Can I get a discount on this vase? How do I get to the ABC Hotel? Where can I find a Chinese-speaking doctor?

Getting simple questions understood can often be difficult for international tourists here, where bilingual or multilingual speakers are hard to find.

To address this problem amid an explosion of foreign tourists, local governments are introducing multilingual call services to address the needs of visitors not familiar with the Japanese language.

The latest to join the fray is Shiga Prefecture, where the local government and an affiliated tourism promotion body have jointly launched a 24/7 multilingual interpretation service available in such places as hotels, restaurants and souvenir shops.

“In the case of hotels, guests often ask simple questions such as what time is breakfast or dinner, what time checkout is, and they often ask, ‘How can I send baggage home.’ These are common questions the service is often used for,” said Toshiharu Kimura, a spokesman for the Shiga Prefectural Government.

After seeing a 77 percent jump in the number of tourists last year, the prefecture decided to join the service framework, which was initially started by Kyoto Prefecture. Nara Prefecture later hopped on board.

Providing the call center for these Kansai prefectures is Bricks Corp., a Tokyo-based company that specializes in call-based interpretation services.

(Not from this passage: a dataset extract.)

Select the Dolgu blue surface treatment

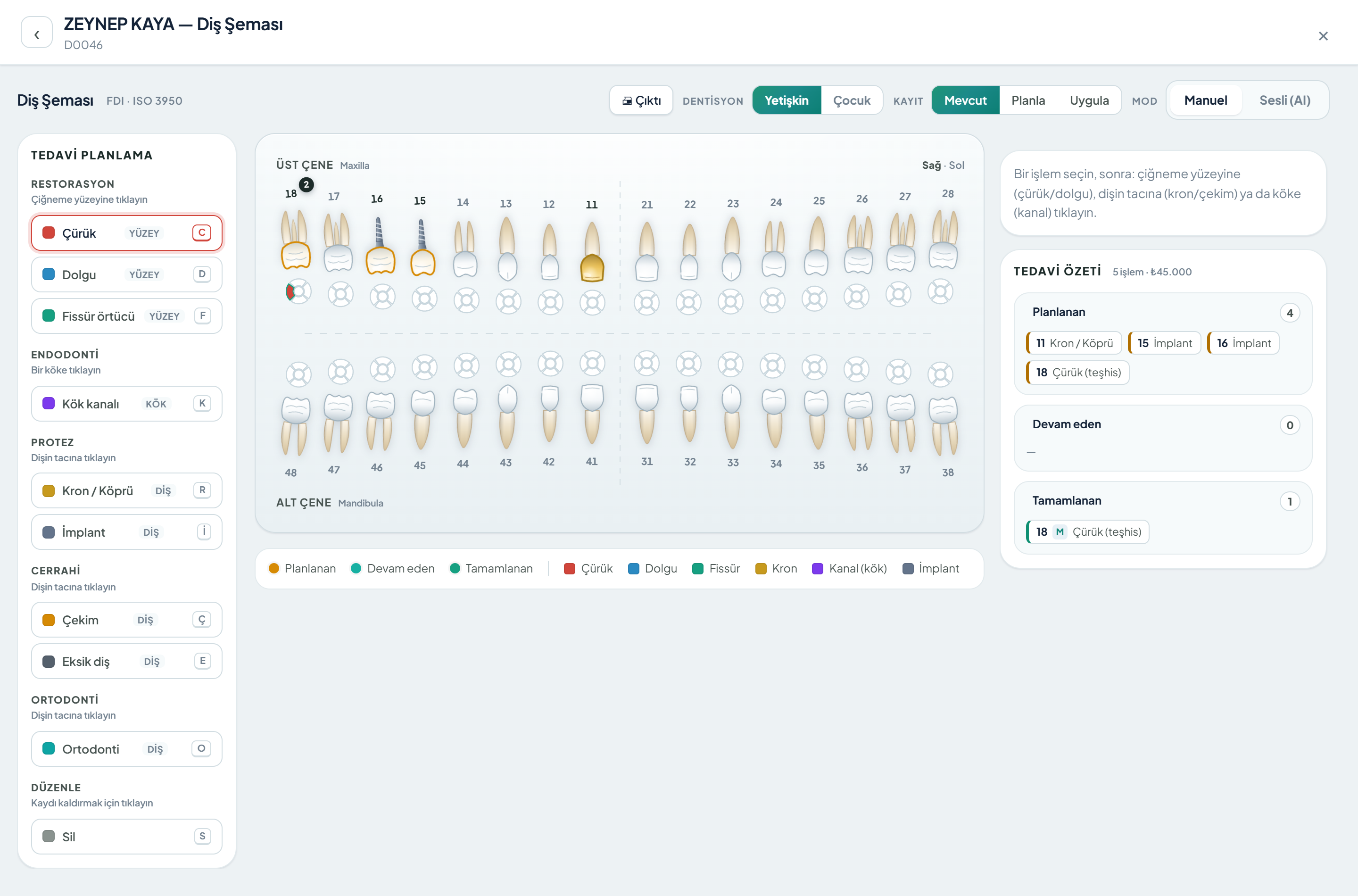(127, 275)
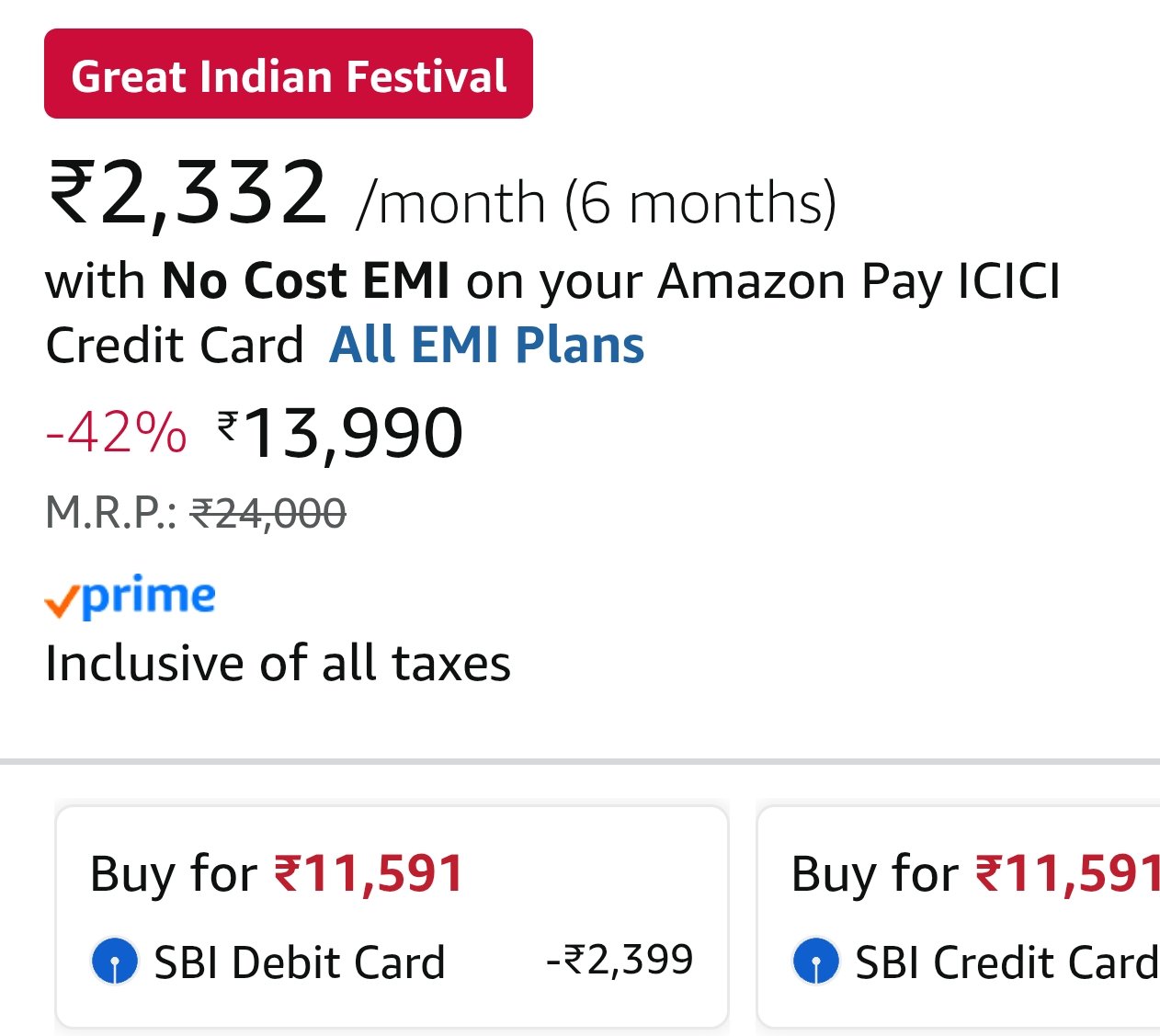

Bricks offers clients — who include major businesses, banks, central government agencies and local governments nationwide — translations in 13 languages, including Indonesian, Vietnamese and Russian.

“We are seeing increasing needs for call interpretation services for railways, theme parks and tourism promotion by local governments,” CEO Kenichi Yoshikawa said.

Anticipating a rapidly increasing number of visitors, Saga Prefecture started a similar call service in August 2014 on an experimental basis.

This year it launched Doganshitato? which means “what’s the problem?” in the local dialect, a tourist information app for smartphones. The app, which can be found at saga-travelsupport.com/en/, uses Skype to call the service, which is available 24/7.

With visitors totaling 90,940 in 2014 and this year’s total already topping 83,000 by June, tourism is providing Saga with a lucrative economic boost.

In addition to hotel and restaurant staff using it to interpret clients’ enquiries, the Kyushu prefecture’s service is offered directly to tourists. They can, for example, contact the call center and ask the operator for information about local events, who can do the necessary research, such as calling the local tourist office, and respond with an answer.

Jointly run by Kyuden Infocom Co., responsible for infotech aspects, and BeBorn Co., operating the call center, the 24/7 service is being used by over 160 people a month, said a spokeswoman for the Saga Tourism Federation.

“We are now focusing on informing shops to expand the service’s use,” she said. “We’ve gotten the fire department and the police on board as well, so you can use the service for help if you are involved in a traffic accident in a rented car or you need urgent medical help.”

The app is available in Japanese, English, Chinese, Korean and Thai.